Table of Contents
- Key Takeaway
- How Many Calories Does Rucking Burn?
- Rucking Benefits for Cardiovascular Fitness: The Zone 2 Connection
- Does Rucking Build Bone Density?
- Rucking vs. Running: The Joint Impact Question
- Rucking Benefits for Mental Health
- How Rucking Affects Your Gut and Metabolism
- What to Actually Do: A Beginner Rucking Plan
- FAQ
Key Takeaway
Rucking, or walking with a weighted backpack, burns two to three times more calories than regular walking, simultaneously improves cardiovascular fitness and muscular strength, and delivers bone-loading forces that protect against osteoporosis. It may be the most underrated exercise for people who find running too hard on their joints.
Evidence Level: Moderate. Based on military load carriage research, the Compendium of Physical Activities MET data, and multiple observational and intervention studies. No large-scale RCTs specific to civilian rucking exist yet.
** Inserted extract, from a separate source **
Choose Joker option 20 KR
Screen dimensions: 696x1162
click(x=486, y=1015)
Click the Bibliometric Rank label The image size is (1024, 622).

Four hundred calories per hour. That’s what a 170-pound person burns rucking at a brisk pace with a 25-pound pack, according to metabolic calculations based on the Compendium of Physical Activities. A regular walk at the same pace? About 200 calories.
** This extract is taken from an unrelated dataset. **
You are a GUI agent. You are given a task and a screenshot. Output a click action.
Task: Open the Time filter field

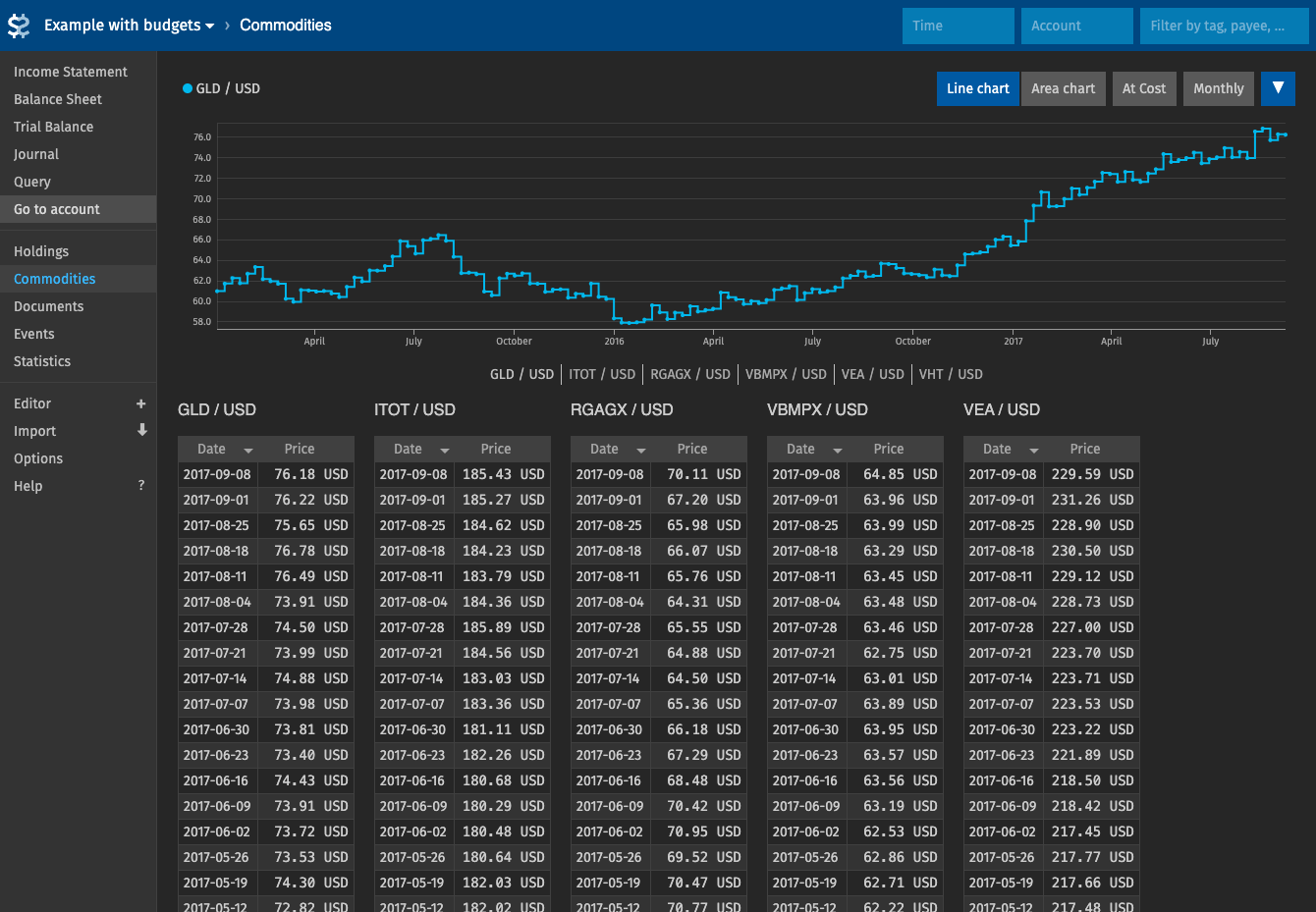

The math is straightforward: strap weight to your back, and your muscles, heart, and bones all work harder. What started as a military training staple (soldiers have marched under load for centuries) has become one of the fastest-growing fitness trends of 2026. NPR called it “an exceedingly practical fitness trend that might stick around.” Unlike most viral workout fads, this one is backed by decades of peer-reviewed research from military exercise science.
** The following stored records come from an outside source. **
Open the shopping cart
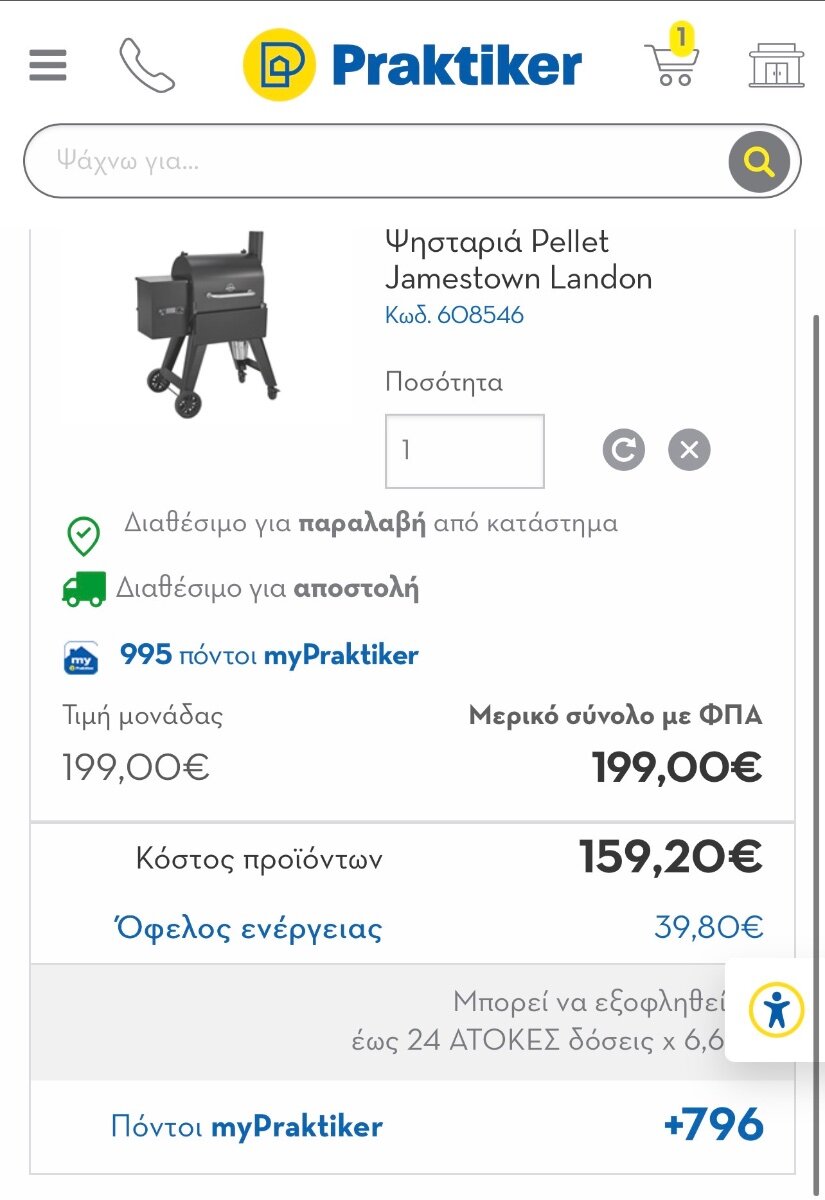The image size is (825, 1200). 672,63
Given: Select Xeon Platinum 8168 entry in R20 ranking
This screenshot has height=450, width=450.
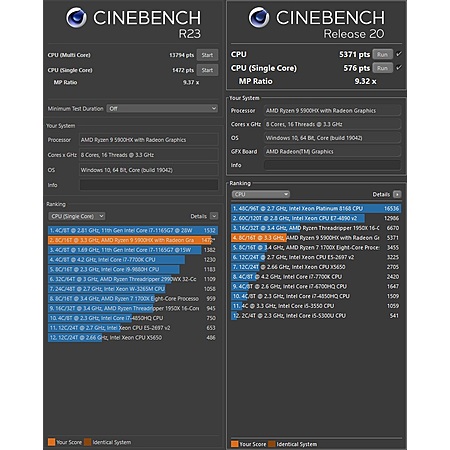Looking at the screenshot, I should [316, 208].
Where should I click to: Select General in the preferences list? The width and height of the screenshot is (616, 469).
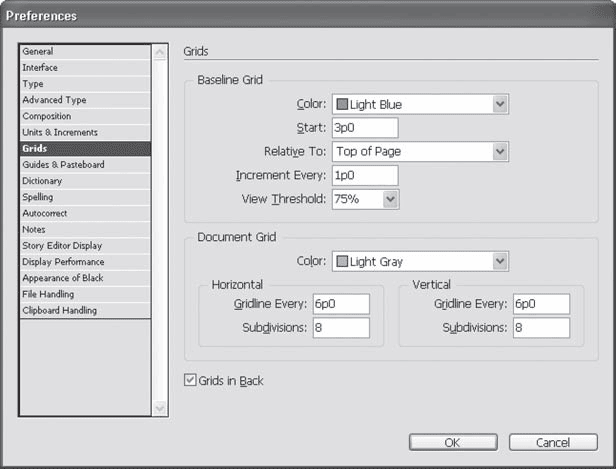(85, 52)
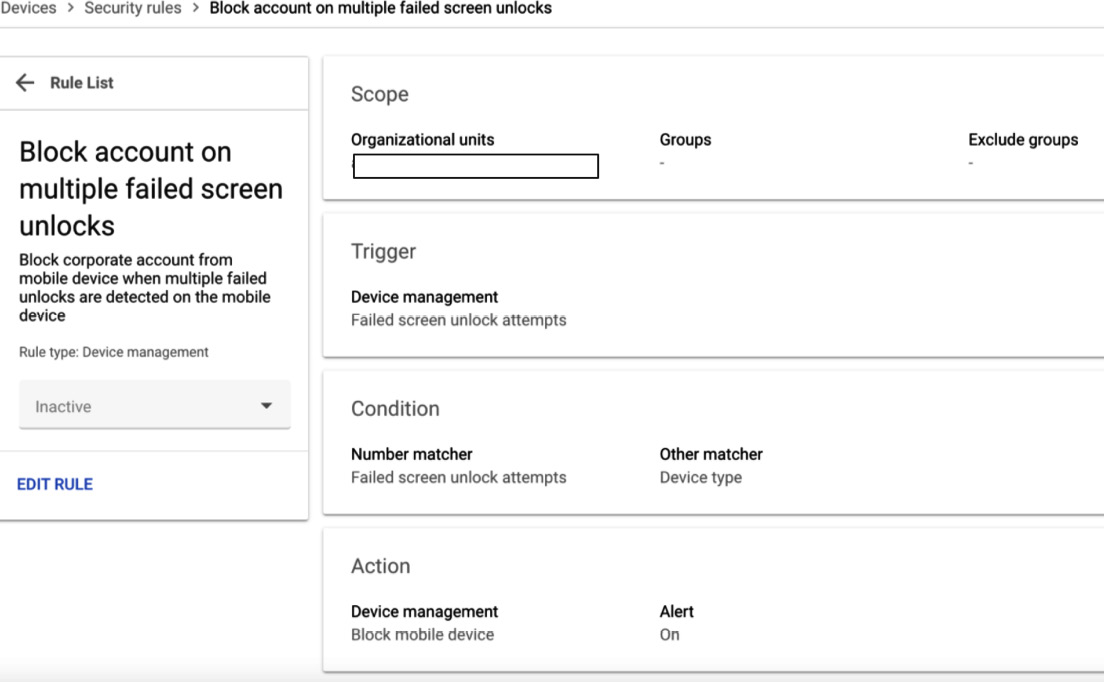Click the Action section heading
Image resolution: width=1104 pixels, height=682 pixels.
click(x=380, y=566)
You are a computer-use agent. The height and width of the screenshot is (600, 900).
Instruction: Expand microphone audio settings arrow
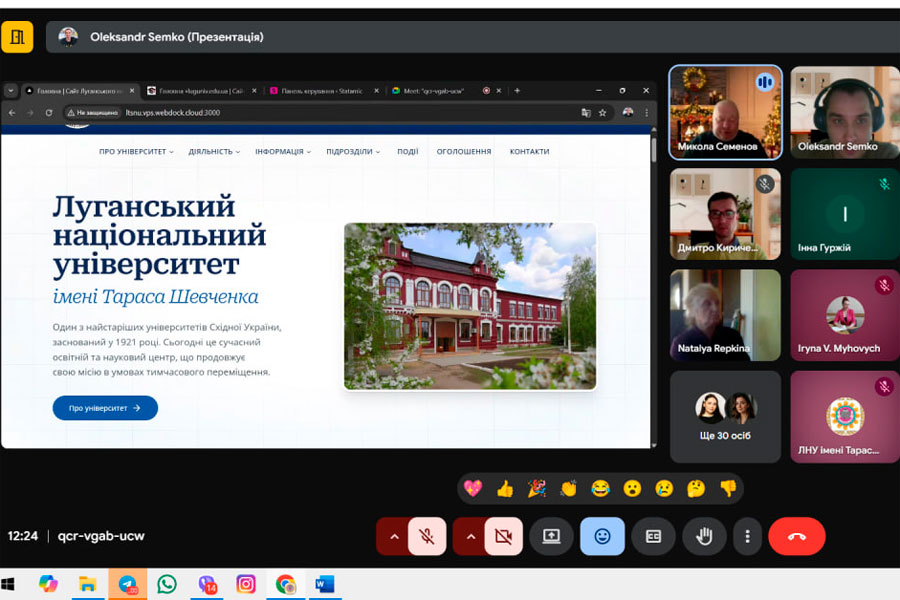[x=393, y=536]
Here’s what the data actually shows about rucking benefits, who should try it, and how to start without hurting yourself.
How Many Calories Does Rucking Burn?
Substantially more than walking, and the gap widens with heavier loads. The American Council on Exercise (ACE) calculates that a 165-pound person carrying a 20-pound pack for 45 minutes burns approximately 432 calories, or 9.6 calories per minute (ACE, 2023). That’s comparable to vigorous rowing or high-intensity circuit training.
The Compendium of Physical Activities, the standard reference for exercise energy expenditure, assigns these MET values to loaded walking:
| Activity | MET Value | Calories/Hour (170 lb) |
|---|---|---|
| Walking, 3.5 mph, no load | 4.3 | ~215 |
| Backpacking, general | 7.0 | ~350 |
| Hiking with 10-20 lb load | 7.3 | ~365 |
| Hiking with 21-42 lb load | 8.3 | ~415 |
| Rucking, brisk pace, 25 lb | ~8.0 | ~400 |
The relationship between load and energy cost is roughly linear up to moderate weights. Carrying 20% of your body weight approximately doubles the energy cost of walking. At 30% of body weight, you can triple it (Daily Burn, 2026). Energy cost increases approximately 7-10% for each additional 5 pounds of carried weight.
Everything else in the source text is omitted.